CBOT Corn Review on Friday: Corn dips slightly in choppy session

 

 

Chicago Board of Trade corn futures closed down slightly Friday in cautious trading, as mild profit taking and weather concerns made for a choppy session, traders and analysts said.

 

May corn was down 3 1/2 cents to US$6.02 per bushel, July was down 3 3/4 cents to US$6.13 1/2, and December corn was down 2 cents to US$6.29 1/2. Funds bought 3,000 contracts.

 

Some traders and analysts said there may have been some mild profit-taking ahead of the weekend. Uncertainty over weather forecasts and crop progress was helping to keep prices flat, some said.

 

Although weather has been generally wet across the Midwest with more rain in the forecast, there has been just enough scattered clearing to create uncertainty over how much has been planted, said Joel Kleist, a broker/analyst with Allendale in McHenry, Ill.

 

Either way, he said, it's clear farmers will "go to the last minute on planting their crop."

 

Traders and analysts on the floor said they were hearing Monday's U.S. Agriculture Department crop progress report could show plantings anywhere from 20% to 35%. The April 28 report showed just 10% progress, well below the 35% average.
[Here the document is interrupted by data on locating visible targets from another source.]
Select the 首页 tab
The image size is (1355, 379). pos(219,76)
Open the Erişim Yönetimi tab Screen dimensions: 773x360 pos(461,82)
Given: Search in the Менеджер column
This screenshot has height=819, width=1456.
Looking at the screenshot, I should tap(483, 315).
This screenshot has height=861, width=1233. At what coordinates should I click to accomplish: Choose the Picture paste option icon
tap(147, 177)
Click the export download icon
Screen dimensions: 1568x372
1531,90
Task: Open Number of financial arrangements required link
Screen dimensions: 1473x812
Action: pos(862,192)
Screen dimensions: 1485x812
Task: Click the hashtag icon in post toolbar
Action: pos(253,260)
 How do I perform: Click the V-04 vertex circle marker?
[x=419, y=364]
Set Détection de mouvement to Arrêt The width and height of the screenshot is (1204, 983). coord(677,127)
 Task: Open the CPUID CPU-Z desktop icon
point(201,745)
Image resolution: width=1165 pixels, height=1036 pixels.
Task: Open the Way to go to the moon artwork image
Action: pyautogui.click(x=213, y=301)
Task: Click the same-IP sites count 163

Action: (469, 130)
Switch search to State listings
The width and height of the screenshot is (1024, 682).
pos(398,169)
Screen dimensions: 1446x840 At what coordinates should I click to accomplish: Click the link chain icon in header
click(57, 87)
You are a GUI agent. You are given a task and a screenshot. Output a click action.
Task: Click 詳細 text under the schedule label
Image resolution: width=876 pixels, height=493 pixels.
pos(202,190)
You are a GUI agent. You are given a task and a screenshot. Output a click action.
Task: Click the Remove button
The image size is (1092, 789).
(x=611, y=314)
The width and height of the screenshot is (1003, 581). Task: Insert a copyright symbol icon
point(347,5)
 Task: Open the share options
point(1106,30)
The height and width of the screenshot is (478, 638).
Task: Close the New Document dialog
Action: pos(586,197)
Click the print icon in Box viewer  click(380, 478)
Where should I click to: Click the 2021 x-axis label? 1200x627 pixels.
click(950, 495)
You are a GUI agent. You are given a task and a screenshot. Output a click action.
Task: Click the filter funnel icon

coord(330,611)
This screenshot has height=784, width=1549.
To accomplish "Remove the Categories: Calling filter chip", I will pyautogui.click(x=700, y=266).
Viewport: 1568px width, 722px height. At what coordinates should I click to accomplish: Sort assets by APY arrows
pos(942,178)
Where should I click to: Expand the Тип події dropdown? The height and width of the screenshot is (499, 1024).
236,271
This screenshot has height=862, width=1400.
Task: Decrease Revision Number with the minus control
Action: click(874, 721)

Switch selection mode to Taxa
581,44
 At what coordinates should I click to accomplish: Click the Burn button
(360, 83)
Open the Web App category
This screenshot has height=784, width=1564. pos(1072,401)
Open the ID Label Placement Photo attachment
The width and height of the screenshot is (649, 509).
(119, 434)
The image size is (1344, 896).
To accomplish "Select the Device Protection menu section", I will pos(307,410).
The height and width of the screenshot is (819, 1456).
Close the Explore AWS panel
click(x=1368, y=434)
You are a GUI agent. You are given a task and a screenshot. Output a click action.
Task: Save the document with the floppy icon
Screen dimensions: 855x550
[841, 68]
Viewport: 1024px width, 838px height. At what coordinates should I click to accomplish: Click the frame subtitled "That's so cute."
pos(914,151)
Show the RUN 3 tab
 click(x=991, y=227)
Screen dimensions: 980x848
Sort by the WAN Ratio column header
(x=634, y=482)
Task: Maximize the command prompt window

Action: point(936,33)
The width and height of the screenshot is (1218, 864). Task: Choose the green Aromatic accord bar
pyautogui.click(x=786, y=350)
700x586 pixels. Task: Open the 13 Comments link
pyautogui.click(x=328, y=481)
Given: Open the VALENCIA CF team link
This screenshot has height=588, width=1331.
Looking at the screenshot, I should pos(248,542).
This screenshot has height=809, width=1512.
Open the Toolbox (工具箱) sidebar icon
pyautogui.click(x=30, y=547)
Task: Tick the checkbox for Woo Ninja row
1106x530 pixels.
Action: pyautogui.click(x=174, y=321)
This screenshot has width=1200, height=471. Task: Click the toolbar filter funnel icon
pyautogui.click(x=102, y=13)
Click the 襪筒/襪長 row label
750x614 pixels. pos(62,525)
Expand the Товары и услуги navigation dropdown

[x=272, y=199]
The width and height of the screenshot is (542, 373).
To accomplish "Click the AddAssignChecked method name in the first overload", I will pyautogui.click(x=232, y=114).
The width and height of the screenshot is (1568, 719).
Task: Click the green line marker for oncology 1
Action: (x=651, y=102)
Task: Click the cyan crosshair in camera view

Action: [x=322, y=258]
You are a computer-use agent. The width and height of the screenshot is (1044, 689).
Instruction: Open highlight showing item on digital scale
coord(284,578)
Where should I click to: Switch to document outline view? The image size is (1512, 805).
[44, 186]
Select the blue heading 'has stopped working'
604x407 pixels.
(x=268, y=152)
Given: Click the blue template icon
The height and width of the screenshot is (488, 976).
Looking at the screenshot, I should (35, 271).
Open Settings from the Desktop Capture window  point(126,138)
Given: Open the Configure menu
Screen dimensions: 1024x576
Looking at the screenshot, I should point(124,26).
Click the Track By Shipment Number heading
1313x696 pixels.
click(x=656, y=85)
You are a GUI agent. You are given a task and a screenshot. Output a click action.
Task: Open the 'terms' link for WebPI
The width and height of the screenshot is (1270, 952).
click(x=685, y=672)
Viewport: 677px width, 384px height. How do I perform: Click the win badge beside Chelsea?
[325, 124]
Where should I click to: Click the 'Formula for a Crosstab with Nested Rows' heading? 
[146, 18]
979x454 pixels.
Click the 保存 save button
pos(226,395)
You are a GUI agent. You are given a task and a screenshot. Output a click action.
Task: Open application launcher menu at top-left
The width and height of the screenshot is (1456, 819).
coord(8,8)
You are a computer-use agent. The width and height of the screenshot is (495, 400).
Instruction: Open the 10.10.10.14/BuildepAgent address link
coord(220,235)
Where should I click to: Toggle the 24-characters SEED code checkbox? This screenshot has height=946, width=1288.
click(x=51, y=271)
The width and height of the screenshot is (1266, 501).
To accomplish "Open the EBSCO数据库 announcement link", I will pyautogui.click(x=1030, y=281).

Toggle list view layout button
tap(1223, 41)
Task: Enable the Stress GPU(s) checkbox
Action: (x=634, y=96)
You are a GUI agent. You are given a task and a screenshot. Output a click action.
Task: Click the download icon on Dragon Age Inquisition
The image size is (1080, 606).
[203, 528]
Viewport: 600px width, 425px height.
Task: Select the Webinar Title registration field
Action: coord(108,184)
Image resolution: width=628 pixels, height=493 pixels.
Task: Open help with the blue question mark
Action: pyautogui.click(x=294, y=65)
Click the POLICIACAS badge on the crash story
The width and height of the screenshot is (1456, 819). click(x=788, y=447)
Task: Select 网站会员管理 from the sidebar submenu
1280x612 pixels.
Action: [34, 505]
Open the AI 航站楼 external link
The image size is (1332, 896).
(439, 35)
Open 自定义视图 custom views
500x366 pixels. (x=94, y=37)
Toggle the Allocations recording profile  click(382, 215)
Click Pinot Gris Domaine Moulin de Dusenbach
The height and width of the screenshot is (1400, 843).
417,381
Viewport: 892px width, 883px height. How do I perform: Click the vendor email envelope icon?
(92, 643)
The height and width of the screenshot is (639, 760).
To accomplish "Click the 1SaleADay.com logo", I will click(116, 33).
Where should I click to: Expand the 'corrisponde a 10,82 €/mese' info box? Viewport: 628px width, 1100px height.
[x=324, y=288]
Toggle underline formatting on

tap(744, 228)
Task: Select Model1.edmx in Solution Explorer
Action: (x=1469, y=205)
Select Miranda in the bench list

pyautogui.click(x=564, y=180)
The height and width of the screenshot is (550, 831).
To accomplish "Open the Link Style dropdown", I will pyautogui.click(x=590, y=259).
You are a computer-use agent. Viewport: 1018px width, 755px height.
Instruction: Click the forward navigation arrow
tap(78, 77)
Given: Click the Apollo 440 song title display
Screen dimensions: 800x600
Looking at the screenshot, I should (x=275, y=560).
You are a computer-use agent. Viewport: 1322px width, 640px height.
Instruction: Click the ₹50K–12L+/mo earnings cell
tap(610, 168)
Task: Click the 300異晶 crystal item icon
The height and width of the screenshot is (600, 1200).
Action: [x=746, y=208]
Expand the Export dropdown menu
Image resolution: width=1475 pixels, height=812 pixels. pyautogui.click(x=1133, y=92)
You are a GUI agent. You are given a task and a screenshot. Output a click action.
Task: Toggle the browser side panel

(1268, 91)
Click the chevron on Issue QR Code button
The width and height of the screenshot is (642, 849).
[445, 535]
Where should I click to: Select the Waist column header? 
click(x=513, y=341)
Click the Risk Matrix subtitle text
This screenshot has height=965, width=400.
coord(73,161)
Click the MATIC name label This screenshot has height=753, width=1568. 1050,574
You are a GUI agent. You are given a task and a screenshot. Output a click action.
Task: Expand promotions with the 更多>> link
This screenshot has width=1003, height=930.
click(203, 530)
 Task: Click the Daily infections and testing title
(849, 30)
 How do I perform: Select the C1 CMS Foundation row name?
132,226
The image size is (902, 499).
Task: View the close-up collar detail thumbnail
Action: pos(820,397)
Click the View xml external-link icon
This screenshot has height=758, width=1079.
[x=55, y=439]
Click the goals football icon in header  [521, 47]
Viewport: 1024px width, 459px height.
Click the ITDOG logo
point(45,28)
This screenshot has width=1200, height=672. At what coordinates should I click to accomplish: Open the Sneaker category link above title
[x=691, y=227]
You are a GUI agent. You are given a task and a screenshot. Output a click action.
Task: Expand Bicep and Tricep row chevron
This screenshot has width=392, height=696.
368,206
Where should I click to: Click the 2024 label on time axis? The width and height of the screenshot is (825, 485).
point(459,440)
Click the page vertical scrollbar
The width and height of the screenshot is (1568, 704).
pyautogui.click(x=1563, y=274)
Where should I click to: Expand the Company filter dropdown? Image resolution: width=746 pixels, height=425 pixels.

Yields are typically expected to decline for corn planted after mid-May.

 

The scattered nature of corn planting progress is evident in Iowa, where Iowa State Extension agronomist Roger Elmore said the western third of the state has seen more progress than areas east.

 

Overall, he said, it would "take a miracle" to get the state's planting progress by Sunday up to 33%, which was the average progress by April 28. But he's still preaching patience to growers, because "if you plant it in marginal conditions, you're going to get marginal performance."

 

"We're concerned, but we can plant the entire crop in 10 days," he added.

 

Corn's weak Friday performance, which came despite a bullish US$3.79 increase in crude oil, indicates that the backlash against ethanol is affecting the market, one analyst said.

 

"All the politicians are ganging up on corn," he said.

 

One trader said prices were largely the result of cautious traders.

 

"They're afraid to buy it here at this price level, and they're afraid to sell it, because if the weather stays like this we're going to start losing some serious acres," the trader said.

 

Corn still had a strong week, with May, July and December corn all gaining several cents. December corn hit all-time highs twice this week, including briefly on Friday, when it hit US$6.37 3/4.

 

Analysts also said weather forecasts remain bullish, with rain across the Midwest this weekend and more precipitation forecasted next week.

 

CBOT oat futures ended firmer on fund buying after early commercial selling ran out of steam, a floor trader said. May oats gained 4 1/4 cents to US$4.01 per bushel, and July oats rose 4 1/2 cents to US$4.12.

 

Ethanol futures closed mixed. May ethanol slipped 1 cent to US$2.48 per gallon, and June ethanol jumped 3.6 cents to US$2.474.